TASK INPUT: Begin
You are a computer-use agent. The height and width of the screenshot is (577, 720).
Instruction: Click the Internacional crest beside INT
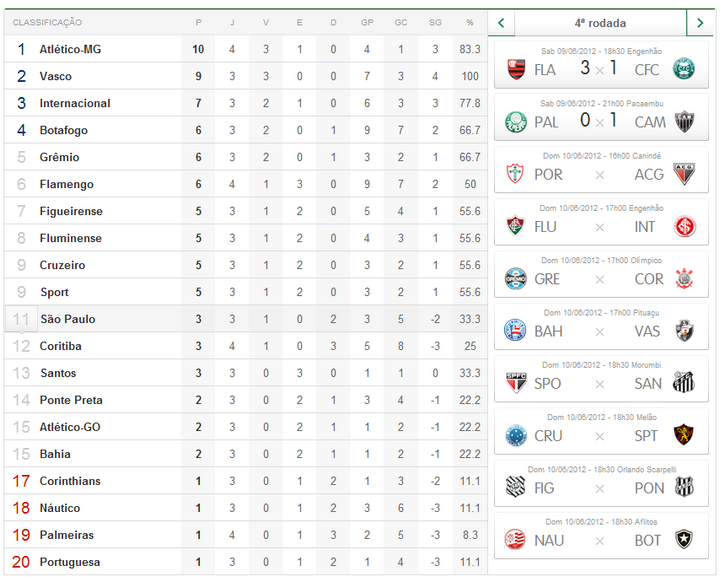tap(684, 226)
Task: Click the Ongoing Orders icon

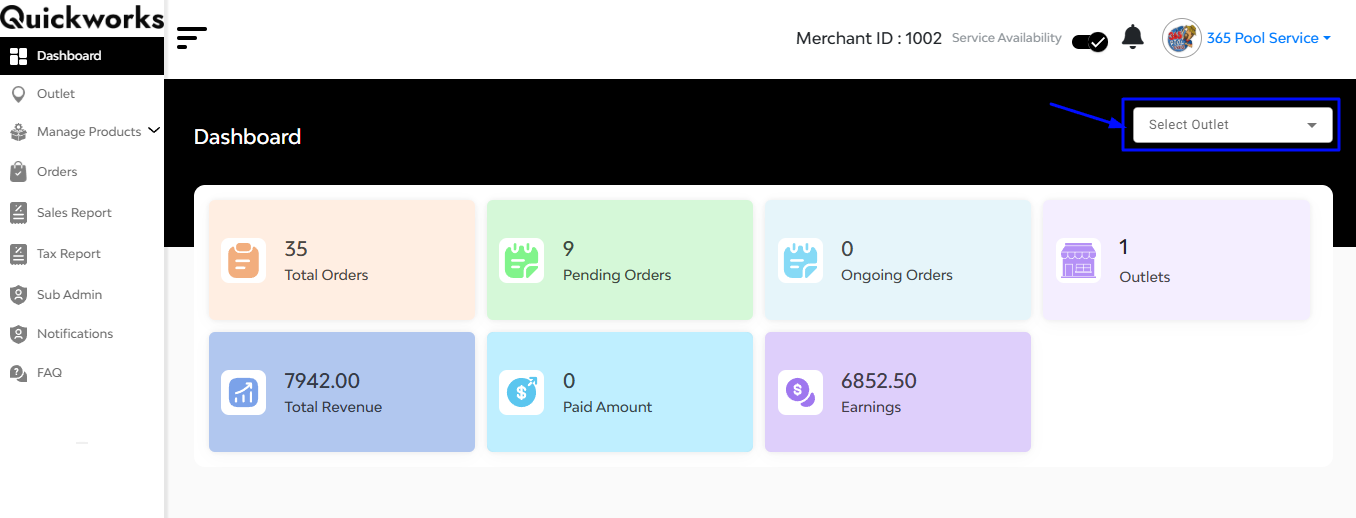Action: pyautogui.click(x=799, y=260)
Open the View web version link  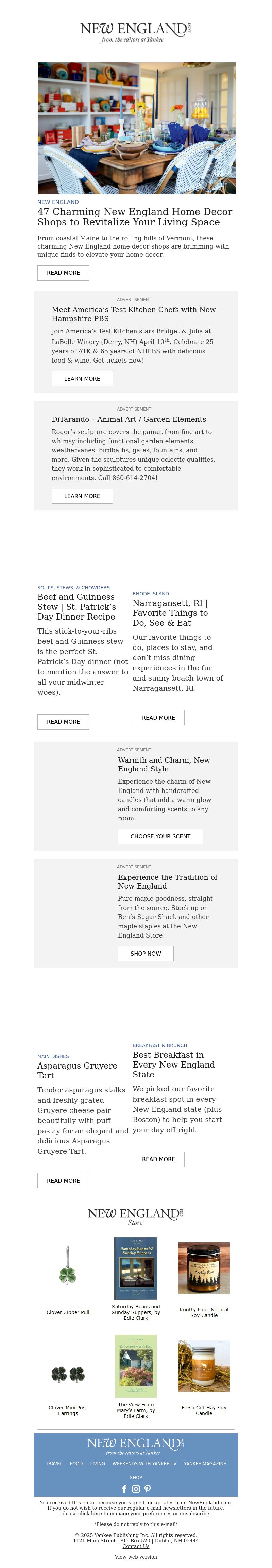click(136, 1557)

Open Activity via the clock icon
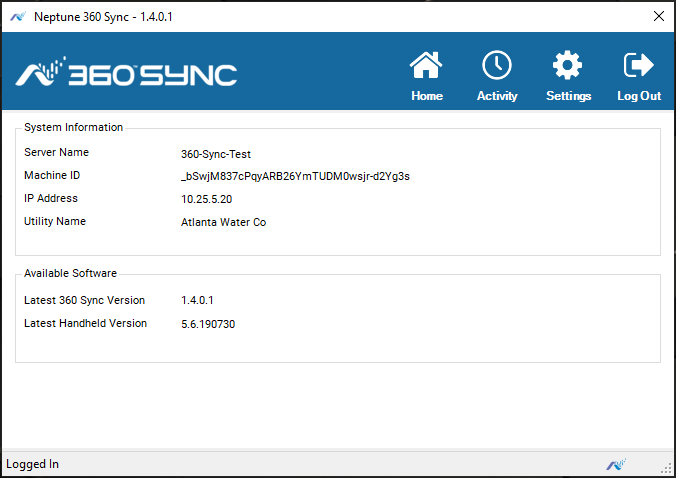[x=497, y=67]
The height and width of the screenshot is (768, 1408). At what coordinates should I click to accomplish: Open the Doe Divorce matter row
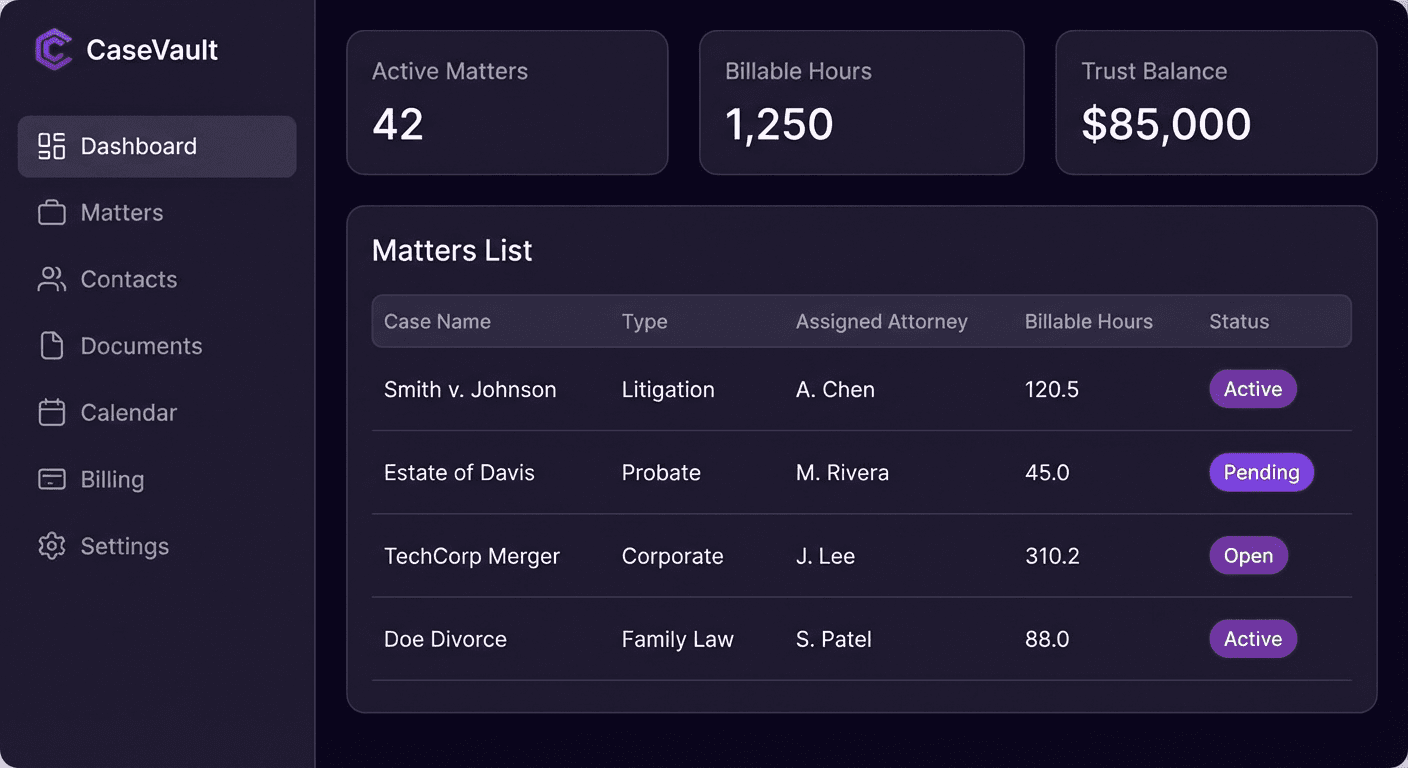pyautogui.click(x=700, y=639)
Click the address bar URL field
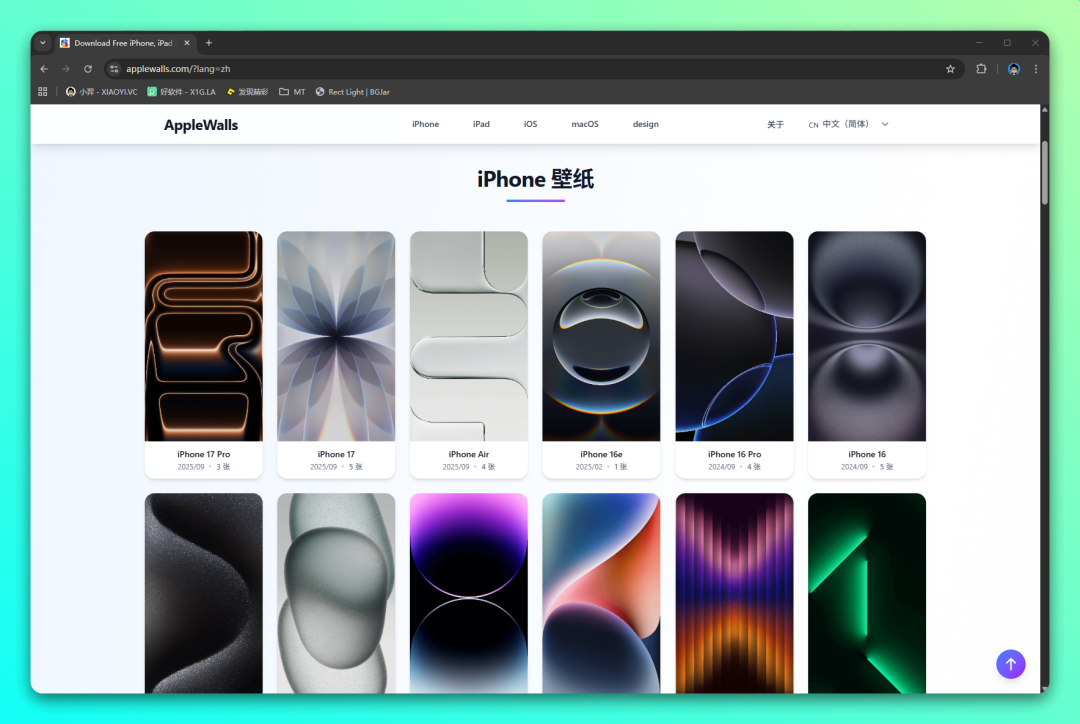 click(500, 69)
TASK INPUT: End
§ WHAT YOU ARE ASKED TO DO: Give back exactly the lines from the one containing "Open Activity via the clock icon" to the final line of the entries, both included, and no picture.

§ RESULT FOR THIS EXERCISE:
Open Activity via the clock icon
[x=497, y=67]
The height and width of the screenshot is (768, 1408). At what coordinates should I click to accomplish: Open the Doe Divorce matter row
pyautogui.click(x=700, y=639)
Click the address bar URL field
 click(500, 69)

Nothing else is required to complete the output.